*INSTRUCTIONS:*
**A.** In the burned-children exercise study text below, copy exactly the part that opens with the words containing "Peak VO2 (%)" and closes with "stage 2 exercise.".
**B.** Answer these questions from the burned-children exercise study text below:
(i) By what percentage was absolute VO2 lower in the burned group than in the non-burned group?
(ii) By about how much was cardiac output in the burned group reduced at 20 W compared with the non-burned healthy group?
(iii) How did the arteriovenous difference change in the two groups during exercise?

*DOCUMENT TEXT:*

· · · · · · ·

The burn and non-burn groups had similar peak VO2 capacity relative to total and lean body mass as well as similar final RER and total exercise time (Table 1). However, absolute VO2 was 42% less in the burned group (P<0.05). Additionally, burned children reached a peak exercise work rate (watts) that was 64% lower than that in non-burned healthy children (P<0.05). Burned children also had lower peak HR values (11% or 21 b pm decrease) than non-burned children (P<0.01).

Submaximal exercise was adequately matched between groups (Table 2). Absolute and total body mass- and lean body mass-normalized VO2 and exercise work rate did not differ between groups for either of the two stages of exercise (group × exercise interaction, P>0.05). However, relative intensity (as a percentage of peak) for VO2, HR, and work rate was different between groups. Burned children had greater relative oxygen cost, HR, and work rates than non-burned healthy children (group × exercise interaction, P<0.001).

Table 2. Subjects' absolute and relative submaximal exercise characteristics.

Exercise Characteristic Burned Non-Burned 2-Way ANOVA
Interaction Main Effect
Exercise Stage 1 Exercise Stage 2 Exercise Stage 1 Exercise Stage 2 Group × Exercise Group Exercise
Absolute
VO2 (L min-1) 0.4±0.1 0.7±0.1 0.6±0.2 0.7±0.3 0.68 0.13 0.008
Exercise work rate (W) 13.3±11 43.3±31 23.3±25 57.2±26 0.83 0.35 0.002
Normalized (TBM, LBM)
VO2 (ml O2kgTBM min-1) 12.6±6 18.6±7 10.5±4 13.1±5 0.59 0.84 0.007
VO2 (ml O2kgLBM min-1) 17.1±7 25.6±9 18.5±3 23.6±3 0.30 0.92 <0.0001
Exercise work rate (W kgTBM) 0.37±0.4 1.0±0.5 0.40±0.4 0.99±0.4 0.75 0.89 <0.0001
Exercise work rate (W kgLBM) 0.28±0.2 1.1±1.0 0.41±0.4 1.1±0.4 0.61 0.82 0.003
Relative Intensity (%peak)
Peak VO2 (%) 39±9 59±13+ 32±8* 41±11+ 0.002 0.05 <0.0001
Peak HR (%) 74±9 85±9+ 69±4* 83±9+ 0.03 0.40 <0.0001
Peak exercise work rate (%) 17±10 44±14+ 12±16 26±19+ 0.008 0.21 <0.0001

VO2, volume of oxygen; TBM, total body mass; LBM, lean body mass; HR, heart rate.

*

P<0.05 for burned vs. non-burned.

+

P<0.05 for stage 1 vs. stage 2 exercise.

The cardiovascular response to submaximal exercise is attenuated in burned children

Cardiac output in the burned group was reduced by ∼28% at 20 W and 25% at50 W compared to the non-burned healthy group (group × exercise interaction, P=0.012) (Figure 1). SV did not differ from pre-exercise to 20 W and50 W in burned children. However, in the non-burned healthy group, SV increased from pre-exercise to 20 W by ∼21% and from pre-exercise to50 W by 19%(main effect for exercise, P<0.05).Burned children also had an attenuated HR response compared to non-burned healthy children (group × exercise interaction, P<0.01). The arteriovenous difference increased to a similar degree in each group (main effect for exercise, P<0.01). When cardiac output and SV were normalized to BSA (Figure 2), the SV index was similar between groups; however, the cardiac output index remained lower in the burned group (group × exercise interaction, P<0.01).

· · · · · · ·

*SUPPLIED RECORDS:*
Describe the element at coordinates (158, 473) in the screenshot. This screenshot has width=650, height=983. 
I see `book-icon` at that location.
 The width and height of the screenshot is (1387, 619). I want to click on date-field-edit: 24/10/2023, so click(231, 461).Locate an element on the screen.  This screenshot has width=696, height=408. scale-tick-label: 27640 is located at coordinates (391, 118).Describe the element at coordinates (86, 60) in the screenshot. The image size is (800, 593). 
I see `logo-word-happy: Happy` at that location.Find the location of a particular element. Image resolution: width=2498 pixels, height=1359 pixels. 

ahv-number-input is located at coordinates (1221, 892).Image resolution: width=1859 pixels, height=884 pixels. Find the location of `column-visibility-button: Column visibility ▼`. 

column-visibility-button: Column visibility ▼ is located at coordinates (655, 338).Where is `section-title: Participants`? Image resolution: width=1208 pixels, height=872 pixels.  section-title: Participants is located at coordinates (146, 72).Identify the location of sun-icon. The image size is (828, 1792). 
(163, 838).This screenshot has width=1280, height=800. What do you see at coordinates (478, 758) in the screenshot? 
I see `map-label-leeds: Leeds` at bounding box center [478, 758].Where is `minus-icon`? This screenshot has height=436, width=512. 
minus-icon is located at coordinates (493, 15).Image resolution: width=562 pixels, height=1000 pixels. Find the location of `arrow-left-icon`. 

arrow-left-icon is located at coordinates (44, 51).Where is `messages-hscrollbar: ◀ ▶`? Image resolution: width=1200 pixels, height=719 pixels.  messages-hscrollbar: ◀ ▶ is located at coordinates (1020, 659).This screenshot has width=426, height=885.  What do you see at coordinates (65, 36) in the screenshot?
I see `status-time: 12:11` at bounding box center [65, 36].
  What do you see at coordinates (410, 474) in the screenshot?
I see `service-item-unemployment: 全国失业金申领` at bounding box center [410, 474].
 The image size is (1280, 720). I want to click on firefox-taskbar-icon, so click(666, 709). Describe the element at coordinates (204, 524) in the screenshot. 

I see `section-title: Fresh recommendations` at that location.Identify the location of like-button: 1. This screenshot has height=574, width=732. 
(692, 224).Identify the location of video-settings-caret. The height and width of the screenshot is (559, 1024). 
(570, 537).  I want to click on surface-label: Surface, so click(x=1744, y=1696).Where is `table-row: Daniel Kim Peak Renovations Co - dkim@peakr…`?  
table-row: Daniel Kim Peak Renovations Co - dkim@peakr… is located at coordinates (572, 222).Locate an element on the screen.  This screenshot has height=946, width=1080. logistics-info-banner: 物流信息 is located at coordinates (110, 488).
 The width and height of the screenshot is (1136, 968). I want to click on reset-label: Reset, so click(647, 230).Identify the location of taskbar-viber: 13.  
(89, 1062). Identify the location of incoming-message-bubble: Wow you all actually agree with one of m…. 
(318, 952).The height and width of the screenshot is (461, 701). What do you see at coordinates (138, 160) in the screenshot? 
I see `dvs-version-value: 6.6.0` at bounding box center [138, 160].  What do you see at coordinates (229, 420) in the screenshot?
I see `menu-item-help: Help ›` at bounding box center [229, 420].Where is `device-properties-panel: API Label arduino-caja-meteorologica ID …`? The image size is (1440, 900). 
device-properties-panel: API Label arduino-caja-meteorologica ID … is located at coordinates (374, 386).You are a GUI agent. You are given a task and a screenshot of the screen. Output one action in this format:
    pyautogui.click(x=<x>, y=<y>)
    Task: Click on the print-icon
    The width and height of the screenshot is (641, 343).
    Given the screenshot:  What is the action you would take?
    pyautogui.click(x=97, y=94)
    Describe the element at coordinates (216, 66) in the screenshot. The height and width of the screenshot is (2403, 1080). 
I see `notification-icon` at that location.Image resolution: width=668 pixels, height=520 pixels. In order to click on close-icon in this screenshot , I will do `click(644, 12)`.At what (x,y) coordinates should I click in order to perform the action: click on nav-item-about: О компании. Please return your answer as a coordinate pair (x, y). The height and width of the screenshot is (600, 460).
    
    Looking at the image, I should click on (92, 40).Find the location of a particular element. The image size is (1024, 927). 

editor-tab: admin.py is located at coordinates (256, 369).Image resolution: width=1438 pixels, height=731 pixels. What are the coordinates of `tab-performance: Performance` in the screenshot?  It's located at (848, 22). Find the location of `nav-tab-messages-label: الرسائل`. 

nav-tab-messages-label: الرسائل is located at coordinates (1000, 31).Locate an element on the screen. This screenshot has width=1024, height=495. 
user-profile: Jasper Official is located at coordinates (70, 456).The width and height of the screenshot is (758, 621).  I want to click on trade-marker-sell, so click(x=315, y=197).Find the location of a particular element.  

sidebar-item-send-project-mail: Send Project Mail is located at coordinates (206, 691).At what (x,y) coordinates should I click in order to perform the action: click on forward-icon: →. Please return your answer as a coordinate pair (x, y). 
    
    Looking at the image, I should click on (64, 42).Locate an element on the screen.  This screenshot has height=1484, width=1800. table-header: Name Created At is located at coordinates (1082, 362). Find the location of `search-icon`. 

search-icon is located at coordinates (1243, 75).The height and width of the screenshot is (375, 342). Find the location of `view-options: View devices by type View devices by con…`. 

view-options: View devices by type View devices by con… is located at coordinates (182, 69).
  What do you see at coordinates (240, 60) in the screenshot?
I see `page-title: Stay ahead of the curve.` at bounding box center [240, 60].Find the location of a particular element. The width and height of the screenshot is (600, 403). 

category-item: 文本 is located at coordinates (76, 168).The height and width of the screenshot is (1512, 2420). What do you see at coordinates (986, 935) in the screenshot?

· · · · · · ·

*ANSWER SECTION:*
**A.**
Peak VO2 (%) 39±9 59±13+ 32±8* 41±11+ 0.002 0.05 <0.0001
Peak HR (%) 74±9 85±9+ 69±4* 83±9+ 0.03 0.40 <0.0001
Peak exercise work rate (%) 17±10 44±14+ 12±16 26±19+ 0.008 0.21 <0.0001

VO2, volume of oxygen; TBM, total body mass; LBM, lean body mass; HR, heart rate.

*

P<0.05 for burned vs. non-burned.

+

P<0.05 for stage 1 vs. stage 2 exercise.

**B.**
(i) It was 42% lower.
(ii) It was reduced by about 28%.
(iii) It increased to a similar degree in each group.